• PROBLEM DETAILS
Each line of the listing that includes the string "screenshot" needs to be located and copied.

· · · · ·

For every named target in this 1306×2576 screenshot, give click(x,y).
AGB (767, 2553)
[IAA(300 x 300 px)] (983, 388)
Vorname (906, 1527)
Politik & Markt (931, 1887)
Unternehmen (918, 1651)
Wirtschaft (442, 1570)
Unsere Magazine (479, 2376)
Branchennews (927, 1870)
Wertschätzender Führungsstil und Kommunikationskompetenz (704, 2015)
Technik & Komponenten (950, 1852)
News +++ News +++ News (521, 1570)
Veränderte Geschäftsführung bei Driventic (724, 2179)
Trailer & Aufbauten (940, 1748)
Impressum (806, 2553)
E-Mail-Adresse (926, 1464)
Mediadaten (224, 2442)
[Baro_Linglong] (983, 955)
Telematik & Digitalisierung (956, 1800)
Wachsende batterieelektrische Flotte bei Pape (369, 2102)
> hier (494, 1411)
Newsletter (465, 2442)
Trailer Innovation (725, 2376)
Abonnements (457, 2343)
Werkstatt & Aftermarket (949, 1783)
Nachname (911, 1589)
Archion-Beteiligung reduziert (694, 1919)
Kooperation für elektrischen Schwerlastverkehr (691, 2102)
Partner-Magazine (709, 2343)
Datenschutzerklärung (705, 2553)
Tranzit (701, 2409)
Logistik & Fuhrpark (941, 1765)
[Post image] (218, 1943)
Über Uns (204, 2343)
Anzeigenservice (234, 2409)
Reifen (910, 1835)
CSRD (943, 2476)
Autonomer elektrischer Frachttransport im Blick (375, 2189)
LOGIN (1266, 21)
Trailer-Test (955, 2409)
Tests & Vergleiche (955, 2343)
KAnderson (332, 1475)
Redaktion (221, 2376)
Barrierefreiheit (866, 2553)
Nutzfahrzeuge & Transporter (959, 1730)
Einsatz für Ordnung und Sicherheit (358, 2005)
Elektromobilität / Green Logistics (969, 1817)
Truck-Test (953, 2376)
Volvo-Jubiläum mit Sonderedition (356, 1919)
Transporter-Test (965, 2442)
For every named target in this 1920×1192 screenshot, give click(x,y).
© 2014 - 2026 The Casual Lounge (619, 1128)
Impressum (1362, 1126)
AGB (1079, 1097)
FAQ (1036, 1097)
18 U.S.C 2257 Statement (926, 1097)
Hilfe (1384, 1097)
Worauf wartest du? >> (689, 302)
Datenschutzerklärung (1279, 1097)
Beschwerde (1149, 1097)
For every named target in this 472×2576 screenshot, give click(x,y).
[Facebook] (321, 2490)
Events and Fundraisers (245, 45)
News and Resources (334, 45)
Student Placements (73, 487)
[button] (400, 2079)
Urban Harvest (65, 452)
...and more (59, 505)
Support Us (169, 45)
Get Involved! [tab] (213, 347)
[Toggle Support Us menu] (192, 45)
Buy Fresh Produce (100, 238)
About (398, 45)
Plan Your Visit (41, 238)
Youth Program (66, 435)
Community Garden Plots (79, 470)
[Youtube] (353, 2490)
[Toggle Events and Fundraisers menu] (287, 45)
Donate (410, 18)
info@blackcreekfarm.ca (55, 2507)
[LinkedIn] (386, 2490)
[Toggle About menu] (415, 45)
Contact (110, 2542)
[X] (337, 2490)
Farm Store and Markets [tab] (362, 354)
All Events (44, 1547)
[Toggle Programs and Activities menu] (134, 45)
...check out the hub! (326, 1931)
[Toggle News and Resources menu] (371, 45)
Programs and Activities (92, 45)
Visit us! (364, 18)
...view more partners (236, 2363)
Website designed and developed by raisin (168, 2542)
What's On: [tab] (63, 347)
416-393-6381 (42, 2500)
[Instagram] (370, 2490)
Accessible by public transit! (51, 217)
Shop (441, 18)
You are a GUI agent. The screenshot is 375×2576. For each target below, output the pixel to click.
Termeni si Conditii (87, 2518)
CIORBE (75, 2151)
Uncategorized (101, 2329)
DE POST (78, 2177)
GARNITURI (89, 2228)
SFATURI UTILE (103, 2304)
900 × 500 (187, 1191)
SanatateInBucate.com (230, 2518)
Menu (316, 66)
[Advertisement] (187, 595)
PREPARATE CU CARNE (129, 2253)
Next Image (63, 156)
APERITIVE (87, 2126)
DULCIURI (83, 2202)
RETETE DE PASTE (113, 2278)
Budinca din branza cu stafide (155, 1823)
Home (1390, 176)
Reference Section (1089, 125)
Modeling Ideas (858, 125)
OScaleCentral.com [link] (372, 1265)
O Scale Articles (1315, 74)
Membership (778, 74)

· · · · ·

• RESPONSE BELOW
For every named target in this 1306×2576 screenshot, give click(x,y).
For every named target in this 1920×1192 screenshot, give click(x,y).
For every named target in this 472×2576 screenshot, give click(x,y).
You are a GUI agent. The screenshot is 375×2576. For each target below, output the pixel to click.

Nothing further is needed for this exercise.